Friday, September 7, 2018

DeVos under Attack

As She Attempts to return the Rule of Law To Our Education System
Prepare for the Leftist Media Attack on DeVos


We feel the following reprint of a New York Post article deserves wider distribution.
Hats off to both Betsy DeVos and to NYP journalist Rich Lowry.



Click here for original article
NY Post 31AUG2018 [comments.lowry@nationalreview.com]


A judicial process that doesn’t allow the accused to cross-examine his accuser or reliably see the evidence against him is a civil libertarian’s nightmare. It traduces every principle of fairness and is blatantly un-American.


Education Secretary Betsy DeVos intends to remedy this abomination, but will be savaged by the Left for replacing just such a process with something more in keeping with our Constitutional legal norms.

The Education Department is preparing new rules that would roll back the monstrously unfair Obama-era requirements for how colleges handle sexual-assault and harassment allegations. It will be a significant advance for due process, which is almost as out of style on campus as free speech.




In one of its least defensible actions, the Obama Administration used its Office for Civil Rights to impose its preferred procedures for handling sexual-assault cases on all the universities in the country that receive federal funds; it did so via a 19-page “Dear Colleague” letter, in the name of Title IX, the provision in federal law prohibiting sexual discrimination in education.

Watch Closely as I Destroy the Constitution

The Obama process was terrible, blowing right past the Administrative Procedure Act, which requires public notice and comment before such rules go into effect.


And the substance was worse.


The letter reads as if it were written by inflamed activists who had no interest in balanced proceedings – and it was.



1) It required colleges to adopt a “preponderance of evidence” standard
rather than a “clear and convincing” standard.

2) It essentially forbade colleges from allowing the cross-examination of accusers.

3) It adopted a remarkably broad definition of sexual harassment to include “unwelcome sexual advances, requests for sexual favors, and other verbal, nonverbal, or physical conduct of a sexual nature.

4) It also encouraged the use of a “single investigator-adjudicator system,”
i.e., a single person as investigator, judge and jury.


The Obama rules ignore central developments in 
Anglo-American justice that arose hundreds of years ago! 

 In their important book “The Campus Rape Frenzy” KC Johnson and Stuart Taylor Jr. describe how the rules often played out:

“Start with an alcohol-soaked set of facts that 
no state’s criminal law would consider sexual assault. 
Add an incomplete ‘investigation,’ unfair procedures, and a 
disciplinary panel uninterested in evidence of innocence.

> _Supplied entries_
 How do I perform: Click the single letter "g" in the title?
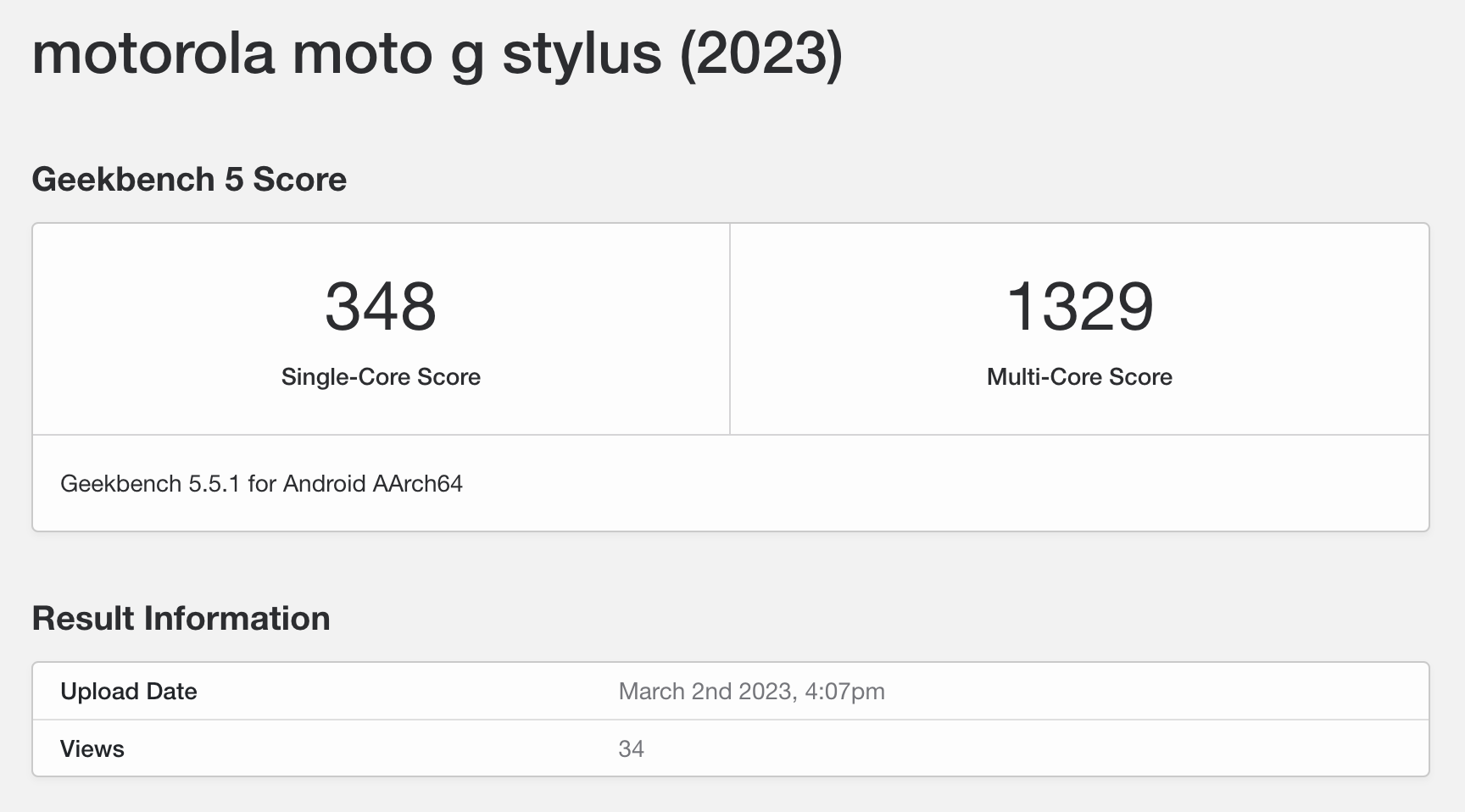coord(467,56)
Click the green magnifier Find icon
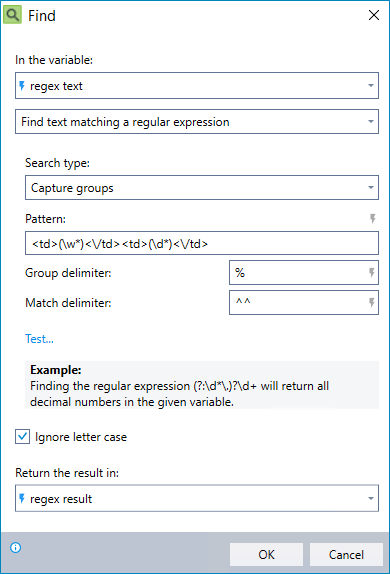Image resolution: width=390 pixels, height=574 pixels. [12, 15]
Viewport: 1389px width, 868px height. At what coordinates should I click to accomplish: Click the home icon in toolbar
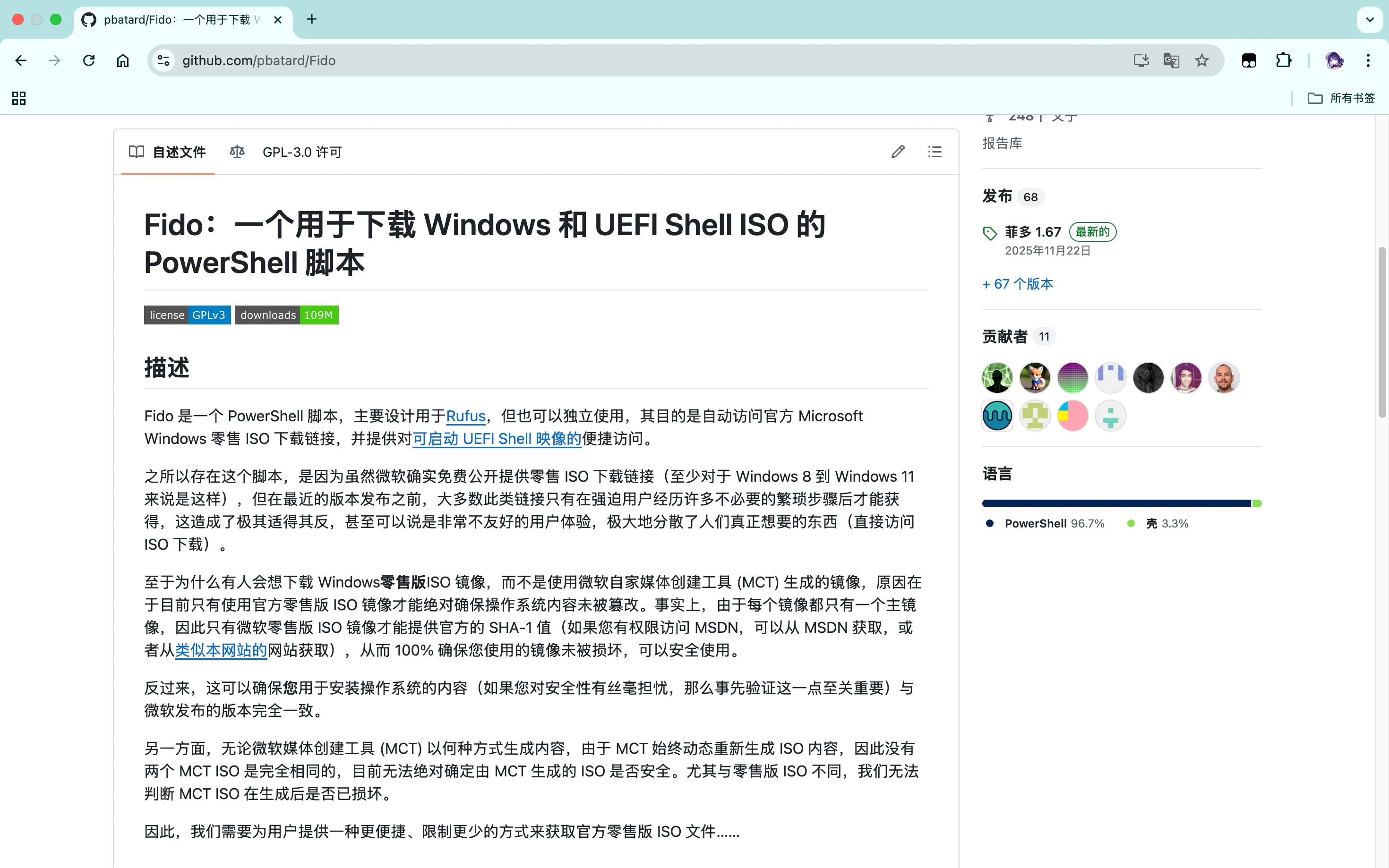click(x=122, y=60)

> _Exercise aim_
From the article on DeVos, extract everything from "Click here for" down to "is blatantly un-American.". The data above is separate from the page text and has no connection to it.

> _Exercise response_
Click here for original article
NY Post 31AUG2018 [comments.lowry@nationalreview.com]


A judicial process that doesn’t allow the accused to cross-examine his accuser or reliably see the evidence against him is a civil libertarian’s nightmare. It traduces every principle of fairness and is blatantly un-American.